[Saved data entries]
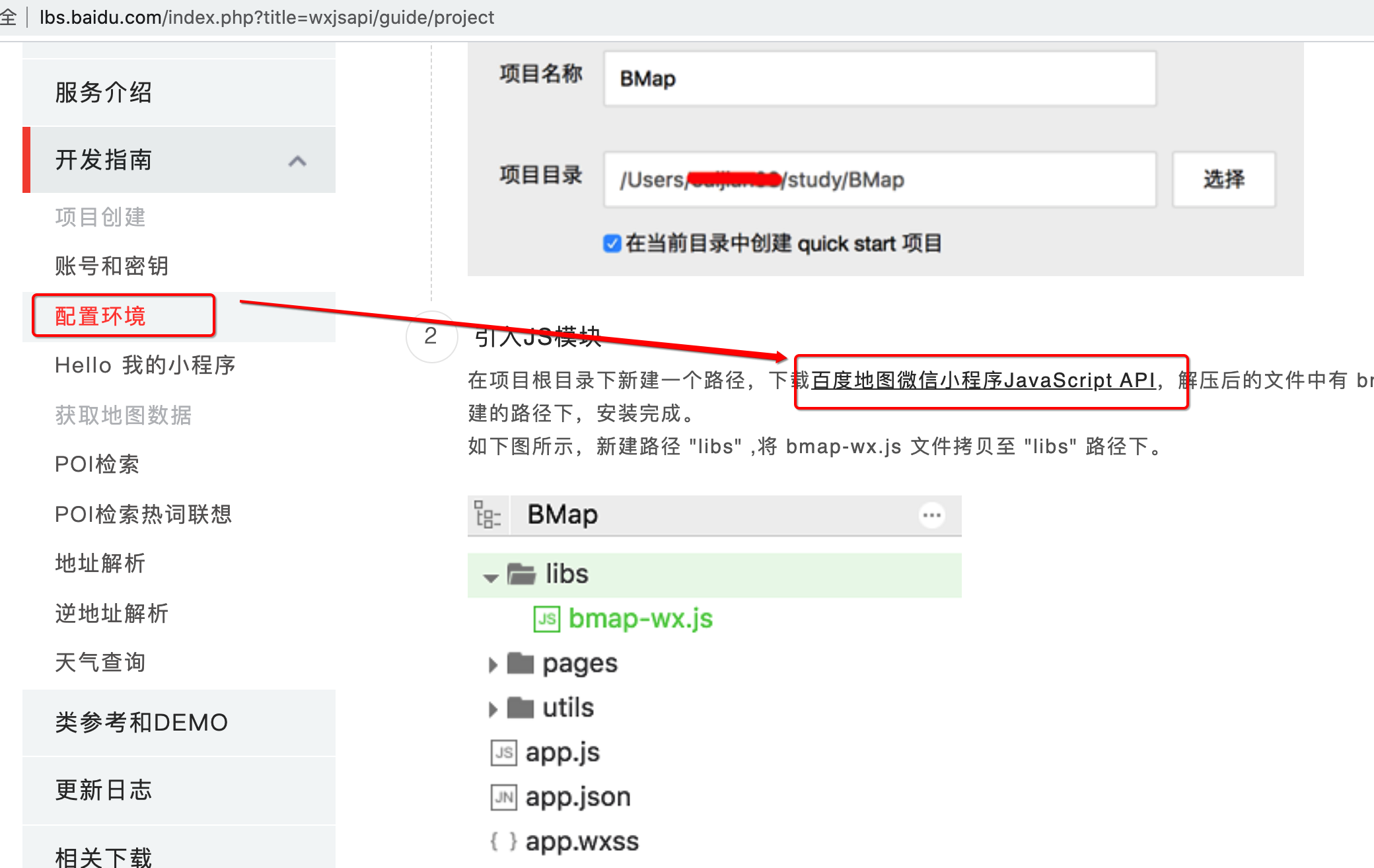Viewport: 1374px width, 868px height.
Task: Click the app.wxss braces file icon
Action: (x=503, y=841)
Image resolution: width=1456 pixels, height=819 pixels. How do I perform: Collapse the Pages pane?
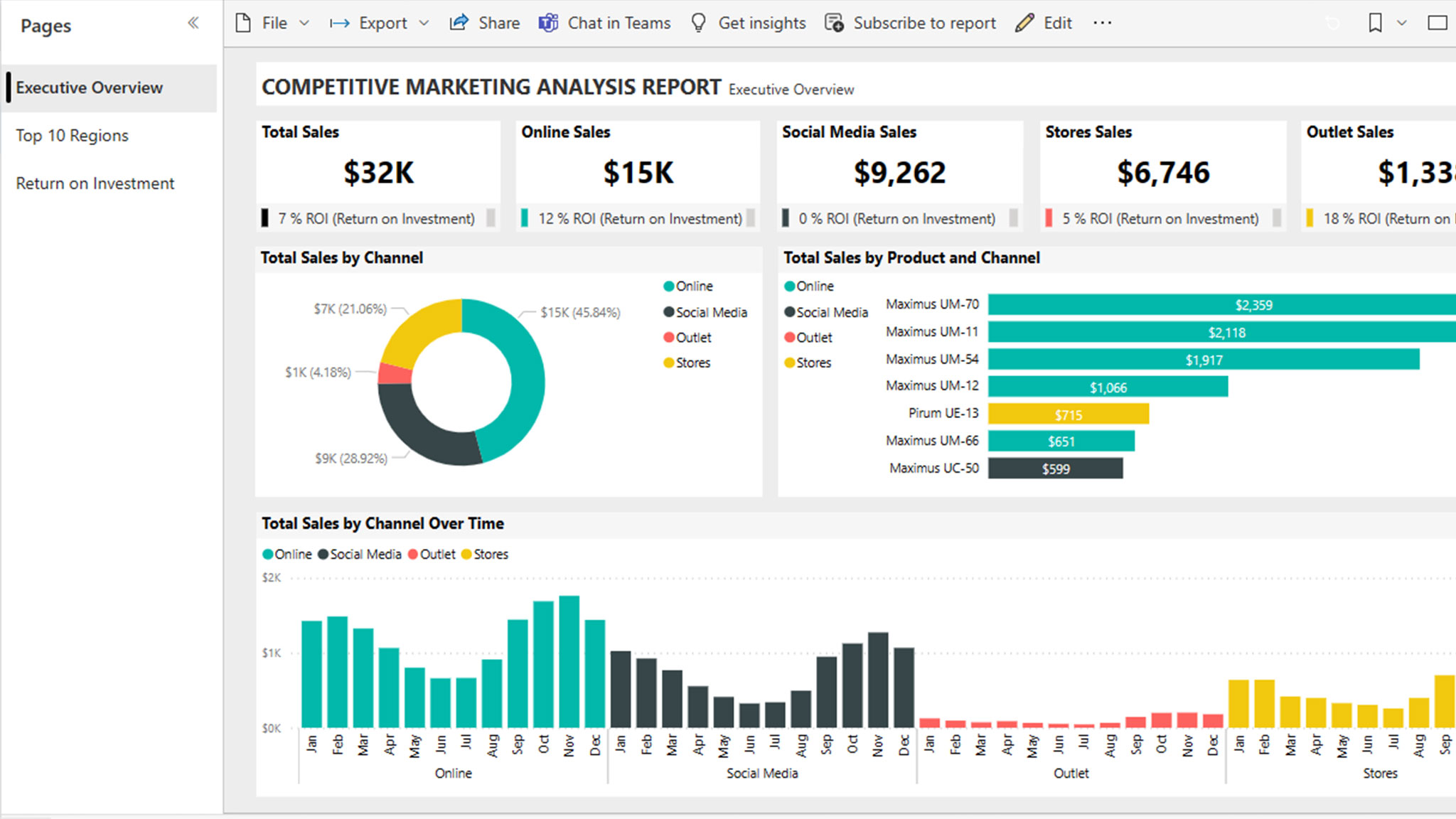tap(193, 22)
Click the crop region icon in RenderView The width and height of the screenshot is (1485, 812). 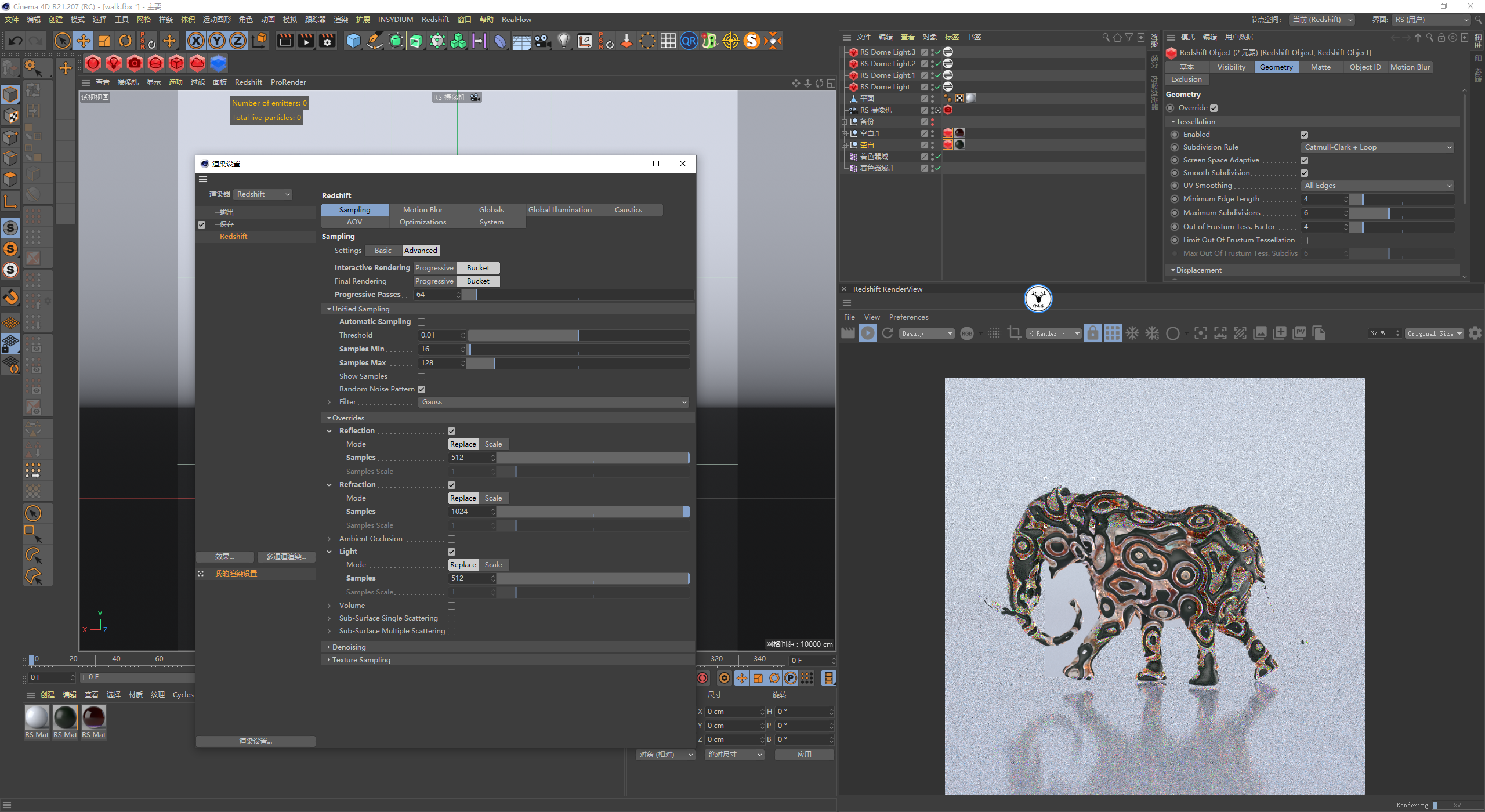[1014, 334]
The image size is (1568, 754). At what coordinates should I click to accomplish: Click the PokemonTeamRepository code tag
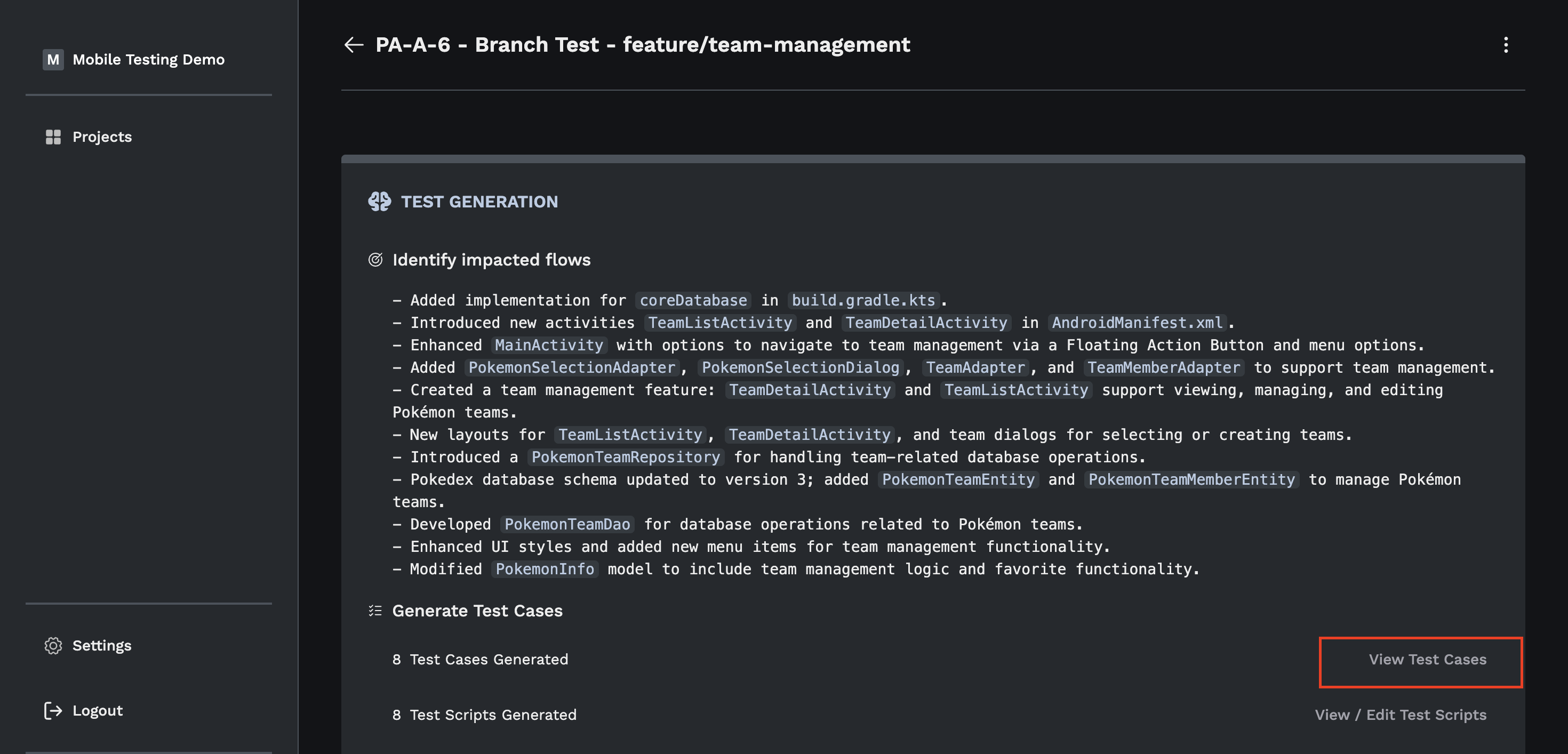[x=625, y=457]
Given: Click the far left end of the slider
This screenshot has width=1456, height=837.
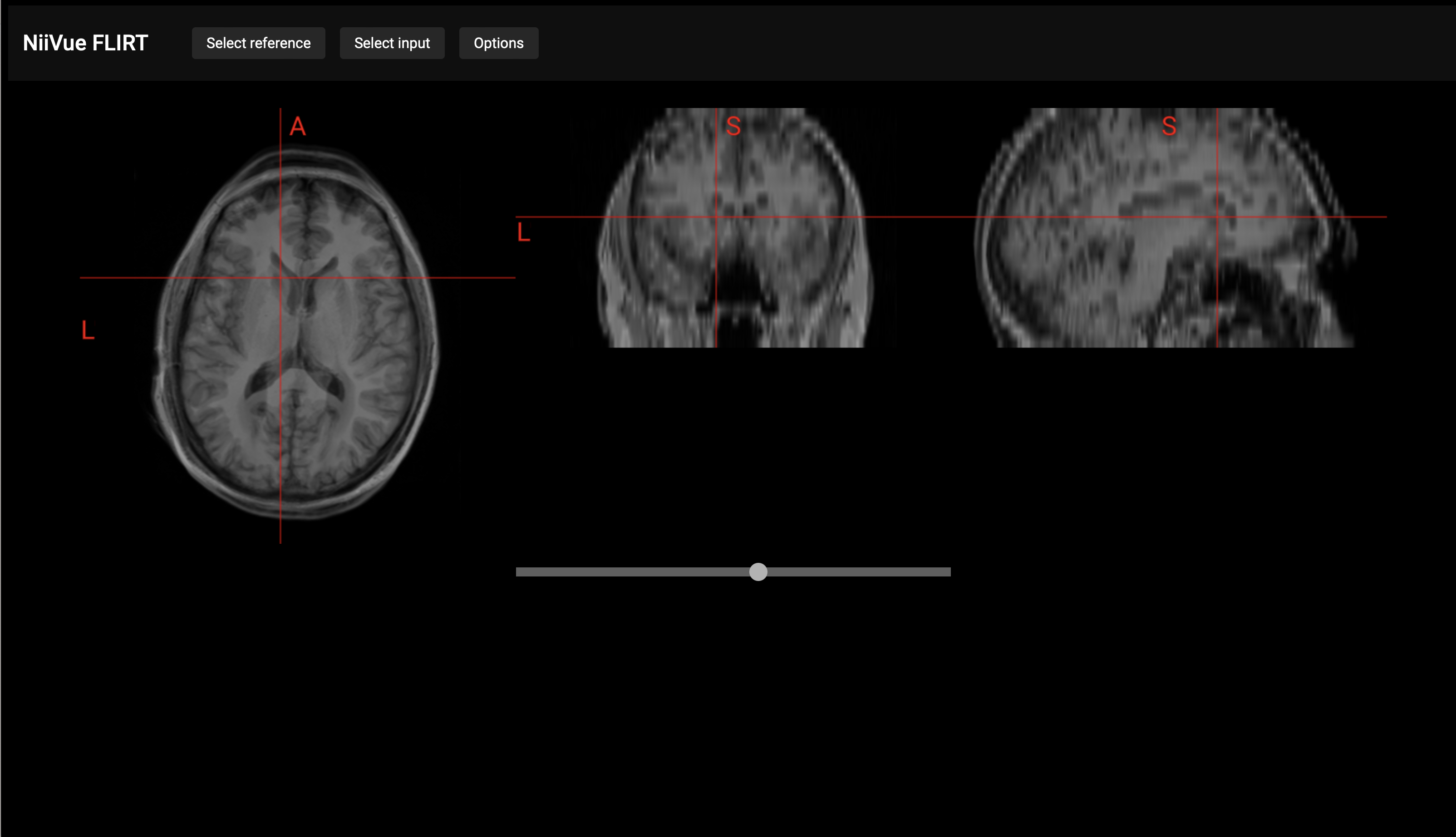Looking at the screenshot, I should click(x=519, y=572).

# [Exercise goal]
Your answer must be an exact copy of the lines from the one with "The image size" through the final line of the data, both included, without any pictures.

# [Response box]
The image size is (1568, 754). At what coordinates should I click to accomplish: Click the PokemonTeamRepository code tag
[x=625, y=457]
Given: Click the far left end of the slider
This screenshot has width=1456, height=837.
Looking at the screenshot, I should click(x=519, y=572).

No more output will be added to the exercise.